Ethel Hallor and Her Highly Disapproving Stage Mother

Today is the birthday of Ethel Hallor (1902-1982). Born in Washington DC, she was the younger sister of better known actors Edith Hallor (1896-1971) and Ray Hallor (1900-1944), although on one memorable occasion, the publicity was all hers. 

The children’s mother, one Annie Hallor was clearly a driven stage mother. Ethel won a beauty contest sponsored by the Washington Times when only a child. Around 1914, Annie split with her husband and brought their four children to New York, ostensibly for Edith’s career (she was the oldest), but Ethel and Ray were not far behind. A fourth sibling, a boy, was sickly and did not go on the stage.

Ethel was only 13 when cast in her first Broadway show, a legit play called Coming and Going (1915), followed by Keeping Up Appearances (1916-1917). Both of these shows were written and directed by and starred Butler Davenport, a veteran of Augustin Daly’s company whom some have called the first Off Broadway theatre artist. The plays were presented at his Bramhall Playhouse, an entire venue on East 27th Street devoted to his work.

Then her sister Edith got cast in the Ziegfeld revue Dance and Grow Thin (1917), followed by the Ziegfeld Follies of 1917. This led to Ethel getting booked for Ziegfeld’s Midnight Frolic and then a couple of movies including Woman (1918) in which she played a very naughty Eve in the Garden of Eden (see above) and then the Ziegfeld Follies of 1919 and 1920. She also posed as an artists’ model.

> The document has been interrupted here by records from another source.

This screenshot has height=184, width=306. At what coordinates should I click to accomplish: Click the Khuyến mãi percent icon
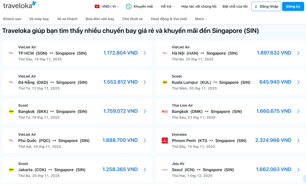coord(128,7)
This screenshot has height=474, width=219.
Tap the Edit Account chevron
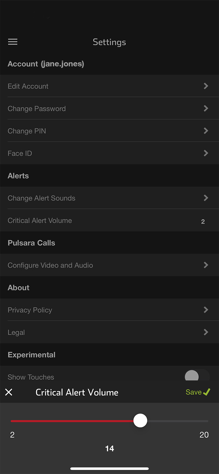pyautogui.click(x=206, y=86)
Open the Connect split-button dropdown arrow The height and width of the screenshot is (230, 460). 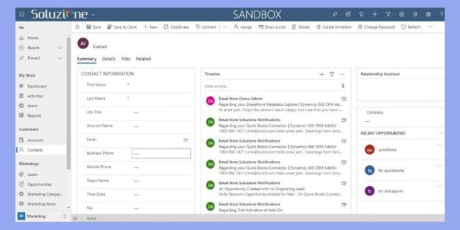coord(225,27)
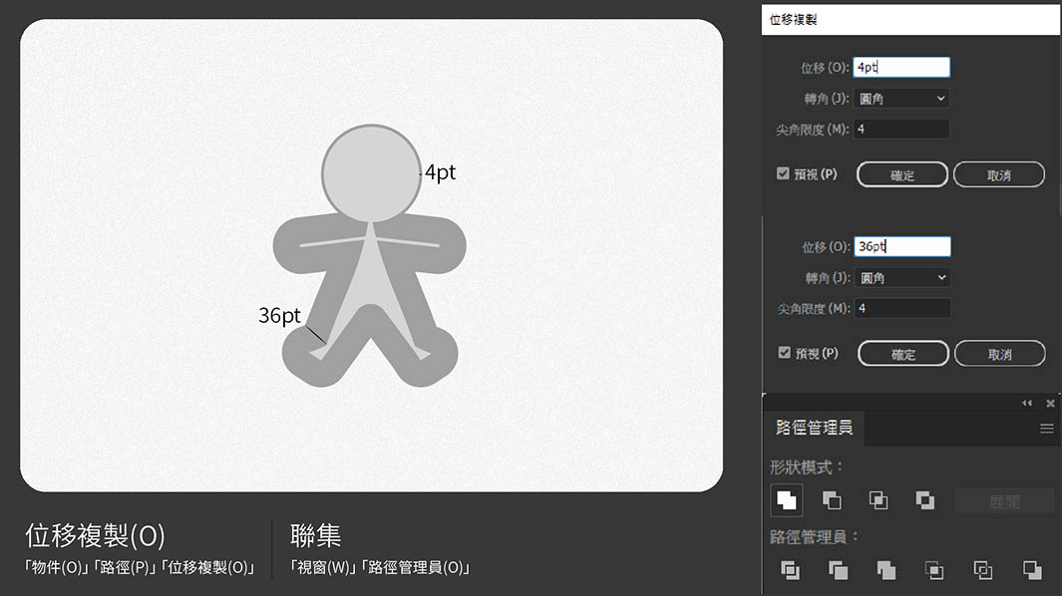Click 取消 in the 36pt offset dialog
1062x596 pixels.
(x=999, y=354)
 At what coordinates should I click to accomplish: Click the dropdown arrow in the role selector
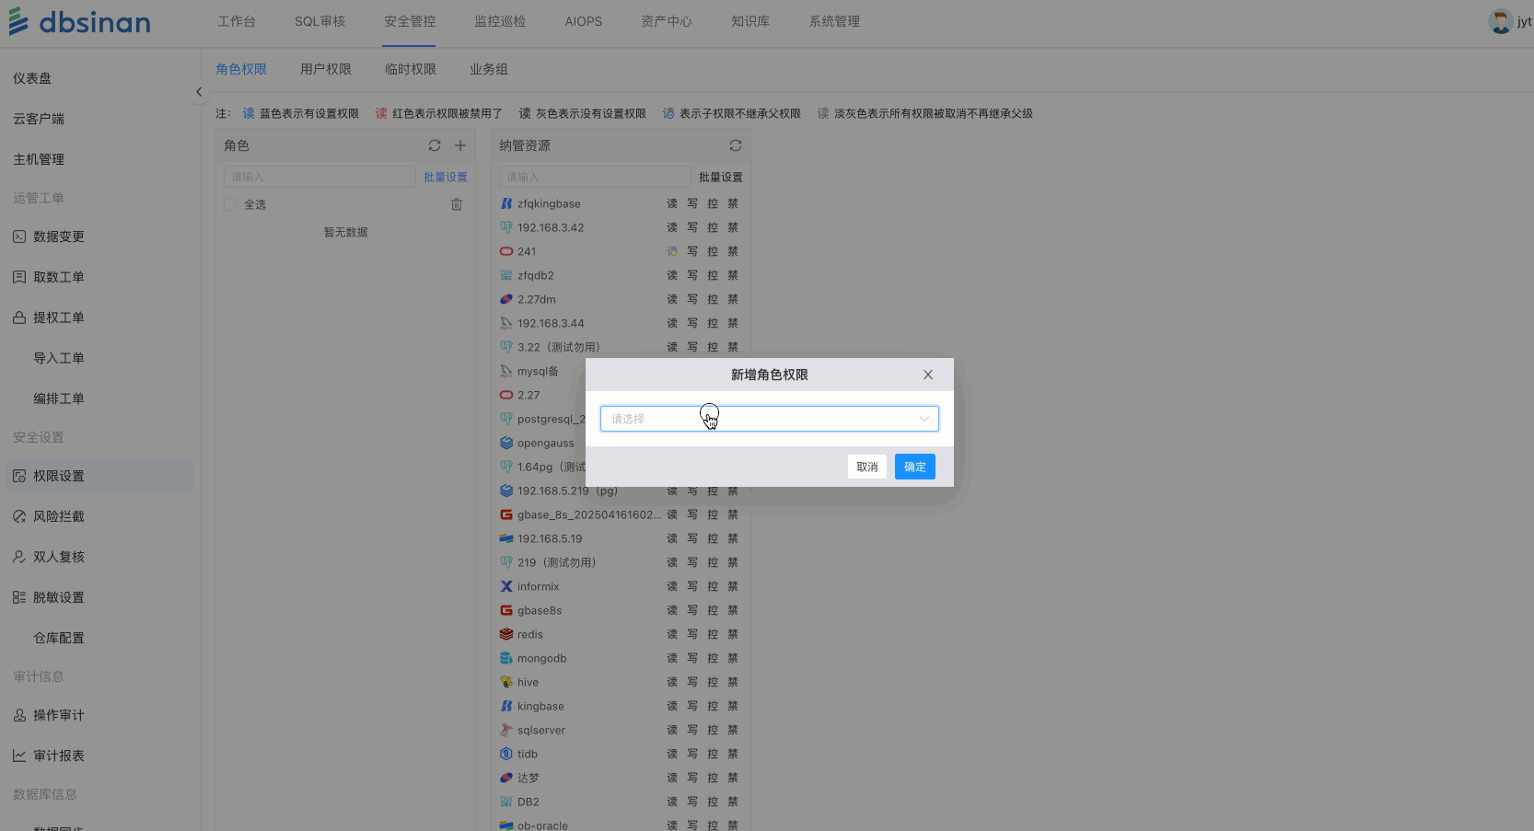coord(924,419)
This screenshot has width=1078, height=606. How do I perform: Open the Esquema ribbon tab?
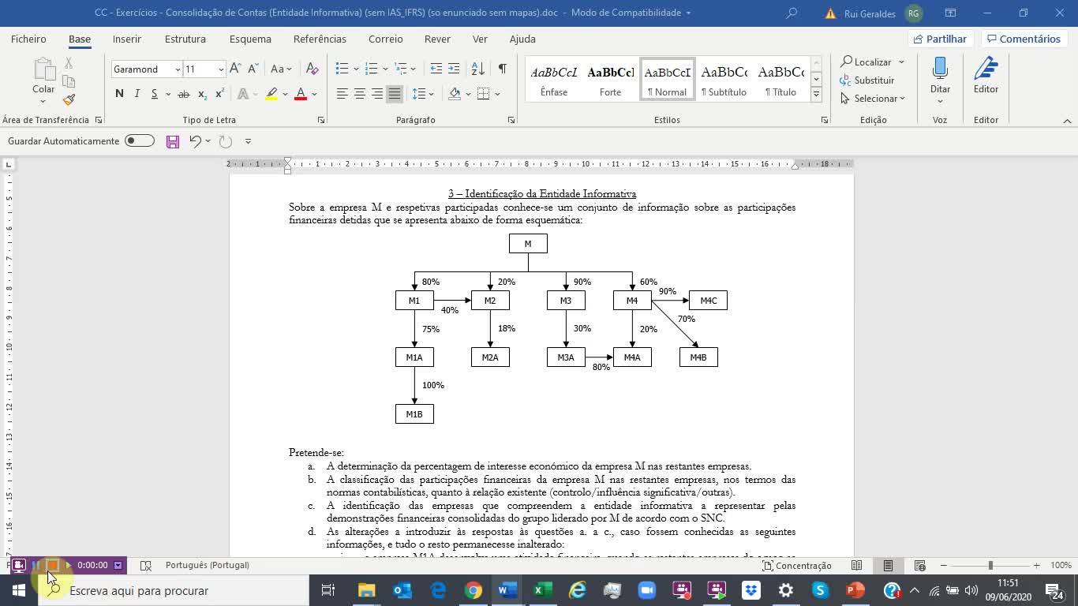click(249, 39)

Apparently Mrs. Hallor had her hands full with both girls. The wild, partying life of Broadway revues was not what she’d had in mind when it came to the much longed-for “life on the stage”. The Midnight Frolic was a far cry from the dramas of Butler Davenport. By 1921, the rebellious Ethel had moved out of the house and was living on her own at the tender age of 18. It was at this point that Annie Hallor took the extraordinary step of having Ethel arrested and hauled into court. The event caused a furor and briefly captured national headlines as it played out, both women having their say in the press. Ethel argued that since she was self-supporting, she had every right to be her own mistress. The mother felt the girl had been led astray and was going down the Primrose Path, and that she only wanted to “save her from herself” and get her out of the clutches of “bad associates.”  She was seeking a court order to force her to come home.

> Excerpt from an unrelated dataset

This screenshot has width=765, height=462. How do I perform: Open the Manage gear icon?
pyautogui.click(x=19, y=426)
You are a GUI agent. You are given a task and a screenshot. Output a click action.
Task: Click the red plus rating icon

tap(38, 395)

The mother seems to have let it drop, but one also notes that Ethel was in no more Broadway shows after this, and had only a bit part in her last movie The Cub Reporter (1922). Ray’s film career lasted until 1932; Edith retired in 1922 to get married but then returned 15 years later as a bit player.

As for Ethel, she married Harry Varsa Varous, the maitre d’ at the Brown Derby, who later opened a night club in Palm Springs. Ethel’s brother Ray lost his life in a car crash while returning from there in 1944.